Progress-4GL - What is the fastest way to summarize tables? (Aggregate Functions: Count, Sum etc.) - OpenEdge 10.2A

Question

We are using OpenEdge 10.2A, and generating summary reports using progress procedures. We want to decrease the production time of the reports.

Since using Accumulate and Accum functions are not really faster than defining variables to get summarized values, and readibility of them is much worse, we don't really use them.

We have tested our data using SQL commands using ODBC connection and results are much faster than using procedures.

Let me give you an example. We run the below procedure:

DEFINE VARIABLE i AS INTEGER NO-UNDO.

ETIME(TRUE).
FOR EACH orderline FIELDS(ordernum) NO-LOCK:
    ASSIGN i = i + 1.
END.
MESSAGE "Count = " (i - 1) SKIP "Time = " ETIME VIEW-AS ALERT-BOX.

The result is:

Count= 330805
Time= 1891

When we run equivalent SQL query:

SELECT count(ordernum) from pub.orderline

The execution time is 141.

In short, when we compare two results; sql time is more than 13 times faster then procedure time.

This is just an example. We can do the same test with other aggregate functions and time ratio does not change much.

And my question has two parts;

1-) Is it possible to get aggregate values using procedures as fast as using sql queries?

2-) Is there any other method to get summarized values faster other than using real time SQL queries?
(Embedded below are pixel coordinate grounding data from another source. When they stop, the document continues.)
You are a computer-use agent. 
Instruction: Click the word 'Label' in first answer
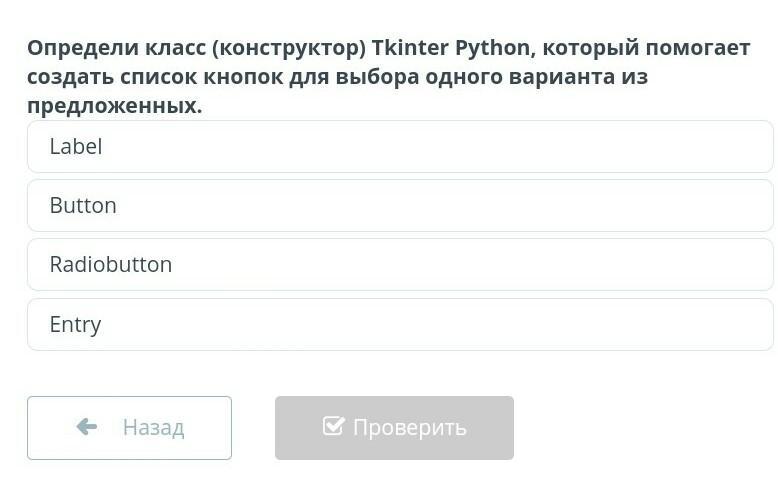(76, 147)
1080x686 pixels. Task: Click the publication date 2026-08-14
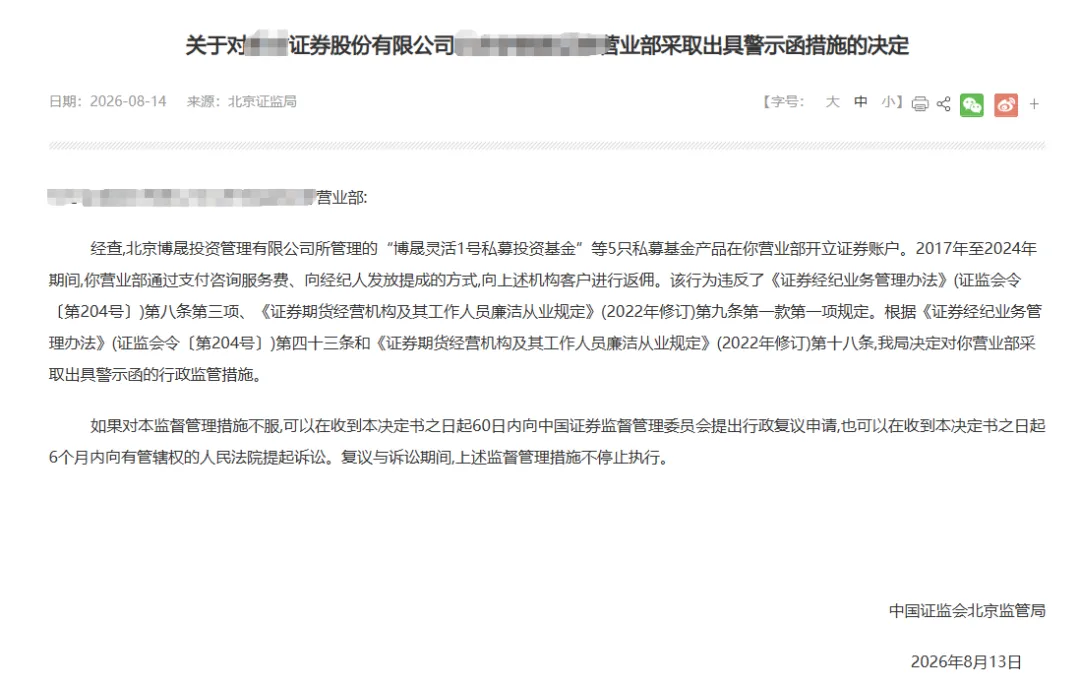click(x=128, y=101)
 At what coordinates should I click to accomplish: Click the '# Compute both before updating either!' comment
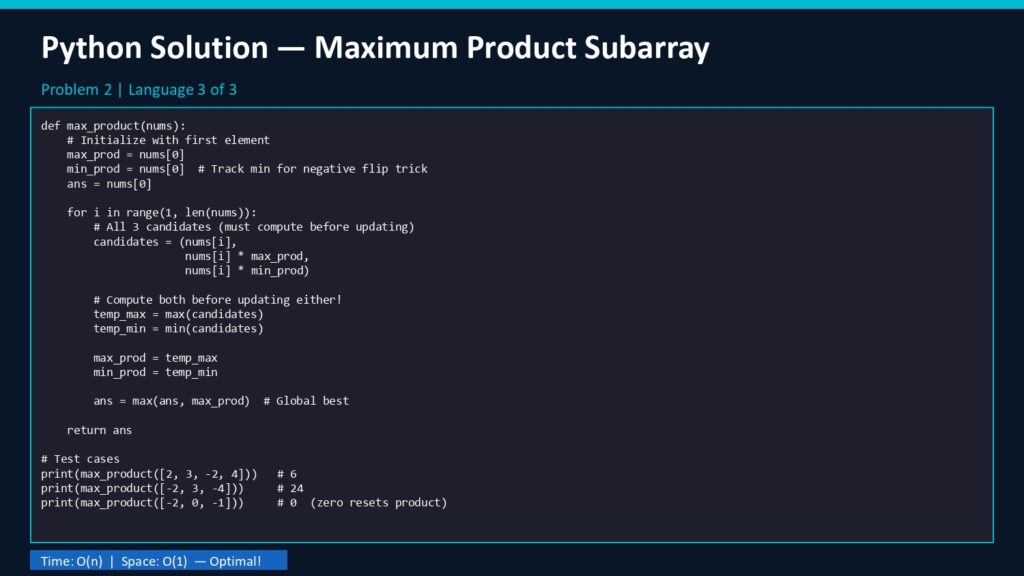coord(217,300)
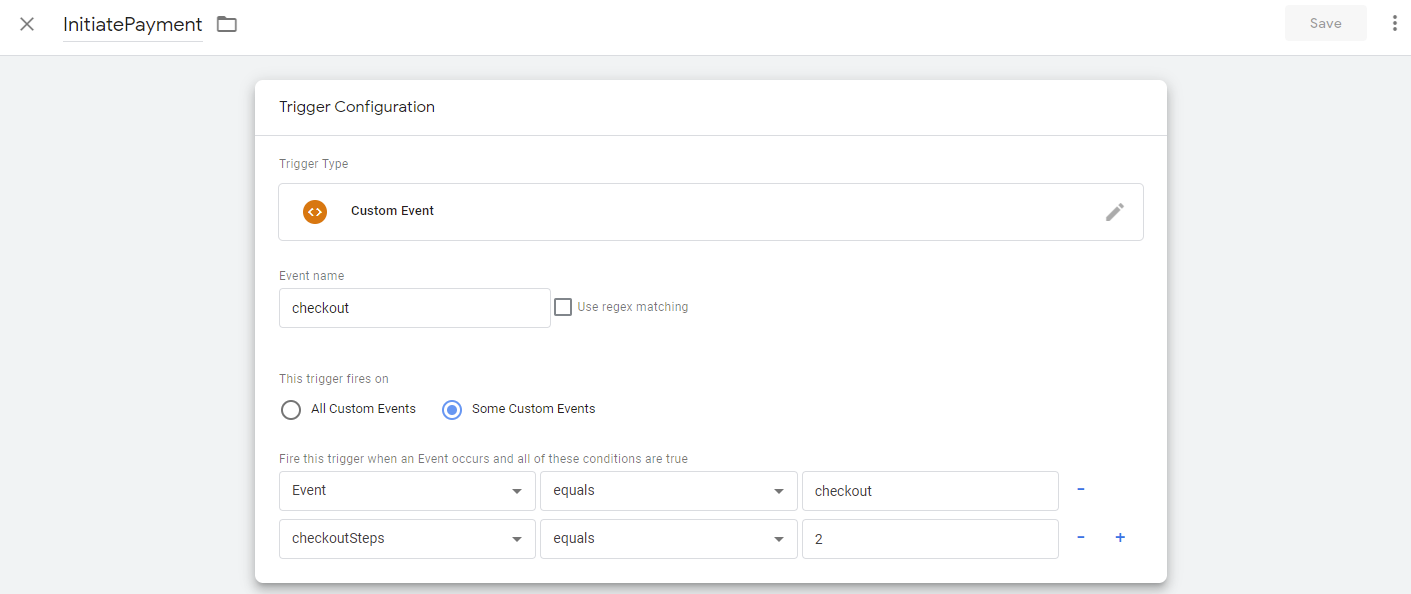1411x594 pixels.
Task: Expand the equals operator dropdown for checkoutSteps
Action: [x=668, y=539]
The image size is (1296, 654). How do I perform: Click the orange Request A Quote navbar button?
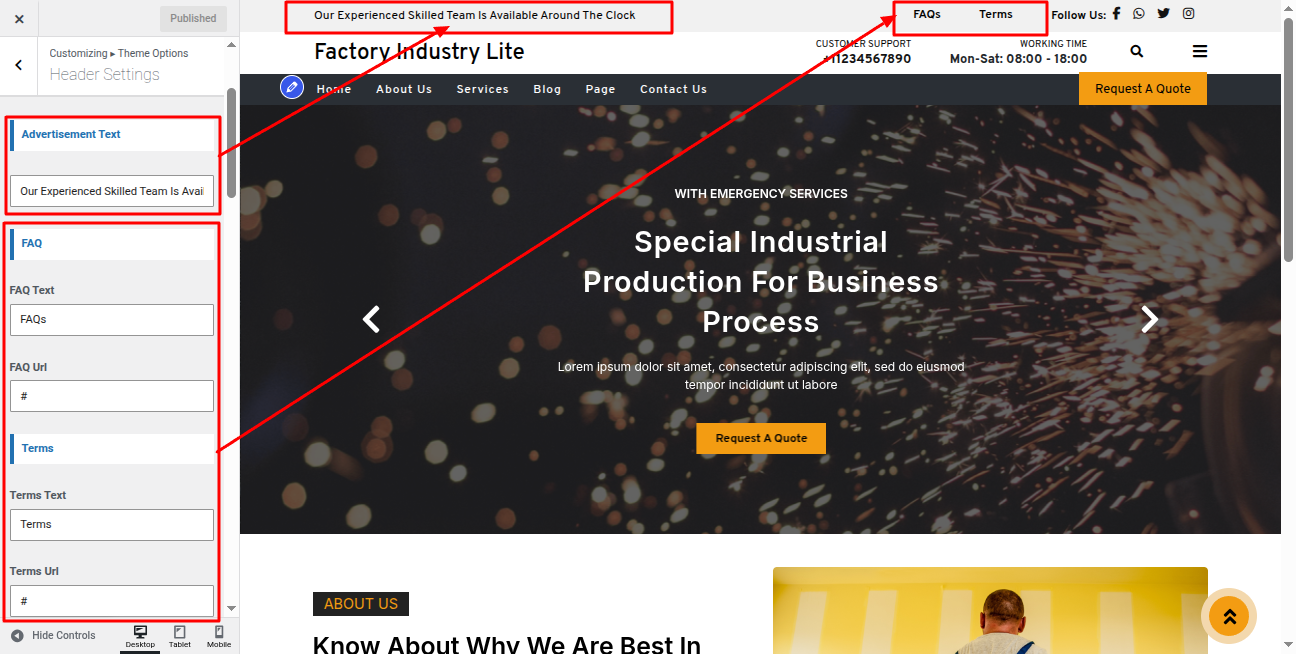tap(1143, 88)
Tom Bascom · Accepted Answer · 2018-10-17T13:32:52.103

The 4gl and SQL engines use very different approaches to sending the data to the client. By default SQL is much faster. To get similar performance from the 4gl you need to adjust several parameters. I suggest:

-Mm 32600                  # messages size, default 1024, max 32600
-prefetchDelay             # don't send the first record immediately, instead bundle it
-prefetchFactor 100        # try to fill message 100%
-prefetchNumRecs 10000     # if possible pack up to 10,000 records per message, default 16

Prior to 11.6 changing -Mm requires BOTH the client and the server to be changed. Starting with 11.6 only the server needs to be changed.

You need at least OpenEdge 10.2b06 for the -prefetch* parameters.

Although there are caveats (among other things joins will not benefit) these parameters can potentially greatly improve the performance of "NO-LOCK queries". A simple:

FOR EACH table NO-LOCK:
  /* ... */
END.

can be greatly improved by the use of the parameters above.

Use of a FIELDS list can also help a lot because it reduces the amount of data and thus the number of messages that need to be sent. So if you only need some of the fields rather than the whole record you can code something like:

FOR EACH customer FIELDS ( name balance ) NO-LOCK:

or:

FOR EACH customer EXCEPT ( photo ) NO-LOCK:

You are already using FIELDS and your sample query is a simple NO-LOCK so it should benefit substantially from the suggested parameter settings.

score 1 · Answer 2 · answered Oct 09 '18 at 10:45

1

The issue at hand seems to be to "decrease the production time of the reports.".

This raises some questions:

How slow are the reports now and how fast do you want them?
Have running time increased compared to for instance last year?
Has the data amount also increased?
Has something changed? Servers, storage, clients, etc?

It will be impossible to answer your question without more information. Data access from ABL will most likely be fast enough if:

You have correct indexes (indices) set up in your database.
You have "good" queries.
You have enough system resources (memory, cpu, disk space, disk speed)
You have a database running with a decent setup (-spin, -B parameters etc).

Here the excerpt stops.